[[ Data section, beginning ]]

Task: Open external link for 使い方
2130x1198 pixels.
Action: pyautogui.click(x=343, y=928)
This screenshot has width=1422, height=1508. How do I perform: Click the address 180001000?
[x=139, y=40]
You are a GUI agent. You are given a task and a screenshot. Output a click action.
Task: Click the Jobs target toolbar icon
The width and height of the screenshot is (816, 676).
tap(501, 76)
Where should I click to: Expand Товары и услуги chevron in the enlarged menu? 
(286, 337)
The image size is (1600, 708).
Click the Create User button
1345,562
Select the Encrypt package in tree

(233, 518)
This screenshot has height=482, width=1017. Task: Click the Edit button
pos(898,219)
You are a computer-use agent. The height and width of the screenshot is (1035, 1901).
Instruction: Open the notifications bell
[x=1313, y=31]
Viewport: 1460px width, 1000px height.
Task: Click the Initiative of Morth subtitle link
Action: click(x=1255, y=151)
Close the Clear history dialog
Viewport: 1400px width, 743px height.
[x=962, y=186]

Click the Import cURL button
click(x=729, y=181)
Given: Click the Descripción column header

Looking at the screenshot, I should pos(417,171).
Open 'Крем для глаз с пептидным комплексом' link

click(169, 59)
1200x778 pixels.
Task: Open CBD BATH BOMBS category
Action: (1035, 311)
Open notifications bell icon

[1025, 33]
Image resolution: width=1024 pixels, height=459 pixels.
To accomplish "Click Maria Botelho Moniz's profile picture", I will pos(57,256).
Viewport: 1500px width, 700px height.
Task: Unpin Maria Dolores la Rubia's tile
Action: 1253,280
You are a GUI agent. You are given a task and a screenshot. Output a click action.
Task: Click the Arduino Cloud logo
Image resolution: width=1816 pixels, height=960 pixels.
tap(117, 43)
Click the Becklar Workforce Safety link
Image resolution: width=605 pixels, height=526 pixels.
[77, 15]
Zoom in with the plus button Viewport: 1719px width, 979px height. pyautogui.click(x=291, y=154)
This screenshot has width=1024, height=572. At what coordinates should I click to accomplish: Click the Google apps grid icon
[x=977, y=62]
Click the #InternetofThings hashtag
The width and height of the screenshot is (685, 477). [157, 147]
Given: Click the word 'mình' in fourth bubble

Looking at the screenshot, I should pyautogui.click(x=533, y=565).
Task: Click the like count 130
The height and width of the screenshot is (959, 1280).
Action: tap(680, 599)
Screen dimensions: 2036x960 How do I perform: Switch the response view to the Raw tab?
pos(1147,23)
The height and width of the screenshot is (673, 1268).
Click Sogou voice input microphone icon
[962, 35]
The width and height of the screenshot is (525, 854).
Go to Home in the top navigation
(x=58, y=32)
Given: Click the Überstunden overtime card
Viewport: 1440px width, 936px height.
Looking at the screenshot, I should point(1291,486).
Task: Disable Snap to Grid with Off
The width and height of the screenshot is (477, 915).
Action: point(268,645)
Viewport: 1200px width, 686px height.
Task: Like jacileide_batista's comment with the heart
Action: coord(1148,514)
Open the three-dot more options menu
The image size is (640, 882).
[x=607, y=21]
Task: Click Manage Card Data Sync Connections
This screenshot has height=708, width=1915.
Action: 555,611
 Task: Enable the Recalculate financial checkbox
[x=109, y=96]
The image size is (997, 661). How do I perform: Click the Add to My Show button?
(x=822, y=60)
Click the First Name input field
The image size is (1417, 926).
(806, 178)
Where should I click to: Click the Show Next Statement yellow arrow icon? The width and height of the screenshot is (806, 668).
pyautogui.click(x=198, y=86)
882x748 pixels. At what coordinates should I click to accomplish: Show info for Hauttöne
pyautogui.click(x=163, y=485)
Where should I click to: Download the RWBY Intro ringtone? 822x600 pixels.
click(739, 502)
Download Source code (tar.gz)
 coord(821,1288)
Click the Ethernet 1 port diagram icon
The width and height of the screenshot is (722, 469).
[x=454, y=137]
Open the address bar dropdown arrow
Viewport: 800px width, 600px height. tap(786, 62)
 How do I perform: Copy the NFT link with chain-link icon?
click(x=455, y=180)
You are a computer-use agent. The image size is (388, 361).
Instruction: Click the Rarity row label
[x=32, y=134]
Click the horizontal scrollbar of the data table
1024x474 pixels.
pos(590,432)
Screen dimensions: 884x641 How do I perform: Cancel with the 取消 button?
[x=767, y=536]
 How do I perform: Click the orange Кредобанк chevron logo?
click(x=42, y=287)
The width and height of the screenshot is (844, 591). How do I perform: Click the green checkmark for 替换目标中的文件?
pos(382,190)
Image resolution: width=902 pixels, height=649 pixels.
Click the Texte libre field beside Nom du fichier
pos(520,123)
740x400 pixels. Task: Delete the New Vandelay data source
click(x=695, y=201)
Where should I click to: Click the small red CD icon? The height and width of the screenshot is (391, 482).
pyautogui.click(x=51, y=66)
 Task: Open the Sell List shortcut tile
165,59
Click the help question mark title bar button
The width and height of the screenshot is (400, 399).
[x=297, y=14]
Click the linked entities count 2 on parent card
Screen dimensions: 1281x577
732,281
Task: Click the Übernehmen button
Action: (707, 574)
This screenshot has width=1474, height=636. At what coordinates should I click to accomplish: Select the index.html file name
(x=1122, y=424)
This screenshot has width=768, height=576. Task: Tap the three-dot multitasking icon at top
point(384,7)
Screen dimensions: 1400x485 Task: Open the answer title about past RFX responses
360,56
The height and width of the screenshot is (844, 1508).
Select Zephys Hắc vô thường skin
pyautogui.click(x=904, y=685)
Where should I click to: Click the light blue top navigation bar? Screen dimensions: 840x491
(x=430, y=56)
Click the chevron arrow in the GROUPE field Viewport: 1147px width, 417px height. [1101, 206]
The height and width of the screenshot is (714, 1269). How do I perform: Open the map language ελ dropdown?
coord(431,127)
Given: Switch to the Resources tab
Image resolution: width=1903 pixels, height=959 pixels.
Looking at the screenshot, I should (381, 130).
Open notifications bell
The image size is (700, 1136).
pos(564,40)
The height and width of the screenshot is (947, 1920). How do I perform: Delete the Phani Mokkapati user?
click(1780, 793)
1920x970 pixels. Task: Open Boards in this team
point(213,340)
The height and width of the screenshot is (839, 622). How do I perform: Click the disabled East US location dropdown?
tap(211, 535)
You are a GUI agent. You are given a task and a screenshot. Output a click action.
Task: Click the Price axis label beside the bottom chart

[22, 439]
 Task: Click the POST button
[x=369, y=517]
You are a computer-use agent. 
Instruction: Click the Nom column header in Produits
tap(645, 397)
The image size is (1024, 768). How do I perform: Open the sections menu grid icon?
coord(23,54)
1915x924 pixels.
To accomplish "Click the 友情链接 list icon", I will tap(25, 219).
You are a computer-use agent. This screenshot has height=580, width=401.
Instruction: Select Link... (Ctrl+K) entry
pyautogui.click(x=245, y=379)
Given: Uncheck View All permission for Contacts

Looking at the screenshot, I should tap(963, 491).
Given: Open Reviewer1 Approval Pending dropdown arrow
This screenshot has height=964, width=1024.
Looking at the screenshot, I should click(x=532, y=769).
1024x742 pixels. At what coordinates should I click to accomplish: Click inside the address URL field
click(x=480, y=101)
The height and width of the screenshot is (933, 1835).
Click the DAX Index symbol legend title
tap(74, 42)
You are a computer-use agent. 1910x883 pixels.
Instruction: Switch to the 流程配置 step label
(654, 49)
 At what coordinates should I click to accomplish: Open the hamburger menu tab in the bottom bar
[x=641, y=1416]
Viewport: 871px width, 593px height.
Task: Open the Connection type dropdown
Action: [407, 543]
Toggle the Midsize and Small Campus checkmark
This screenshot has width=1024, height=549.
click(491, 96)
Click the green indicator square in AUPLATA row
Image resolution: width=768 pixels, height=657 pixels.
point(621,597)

[[ Data section, end ]]

→ Activity:
Send back an exact copy of only the lines from the line with "Instruction: Open the notifications bell" up to and including the line with "The width and height of the screenshot is (525, 854)." in the data above.

→ Answer to this exercise:
Instruction: Open the notifications bell
[x=1313, y=31]
Viewport: 1460px width, 1000px height.
Task: Click the Initiative of Morth subtitle link
Action: click(x=1255, y=151)
Close the Clear history dialog
Viewport: 1400px width, 743px height.
[x=962, y=186]

Click the Import cURL button
click(x=729, y=181)
Given: Click the Descripción column header

Looking at the screenshot, I should pos(417,171).
Open 'Крем для глаз с пептидным комплексом' link

click(169, 59)
1200x778 pixels.
Task: Open CBD BATH BOMBS category
Action: (1035, 311)
Open notifications bell icon

[1025, 33]
Image resolution: width=1024 pixels, height=459 pixels.
To accomplish "Click Maria Botelho Moniz's profile picture", I will pos(57,256).
Viewport: 1500px width, 700px height.
Task: Unpin Maria Dolores la Rubia's tile
Action: 1253,280
You are a GUI agent. You are given a task and a screenshot. Output a click action.
Task: Click the Arduino Cloud logo
Image resolution: width=1816 pixels, height=960 pixels.
tap(117, 43)
Click the Becklar Workforce Safety link
Image resolution: width=605 pixels, height=526 pixels.
[77, 15]
Zoom in with the plus button Viewport: 1719px width, 979px height. pyautogui.click(x=291, y=154)
This screenshot has width=1024, height=572. At what coordinates should I click to accomplish: Click the Google apps grid icon
[x=977, y=62]
Click the #InternetofThings hashtag
The width and height of the screenshot is (685, 477). [157, 147]
Given: Click the word 'mình' in fourth bubble

Looking at the screenshot, I should pyautogui.click(x=533, y=565).
Task: Click the like count 130
The height and width of the screenshot is (959, 1280).
Action: tap(680, 599)
Screen dimensions: 2036x960 How do I perform: Switch the response view to the Raw tab?
pos(1147,23)
The height and width of the screenshot is (673, 1268).
Click Sogou voice input microphone icon
[962, 35]
The width and height of the screenshot is (525, 854).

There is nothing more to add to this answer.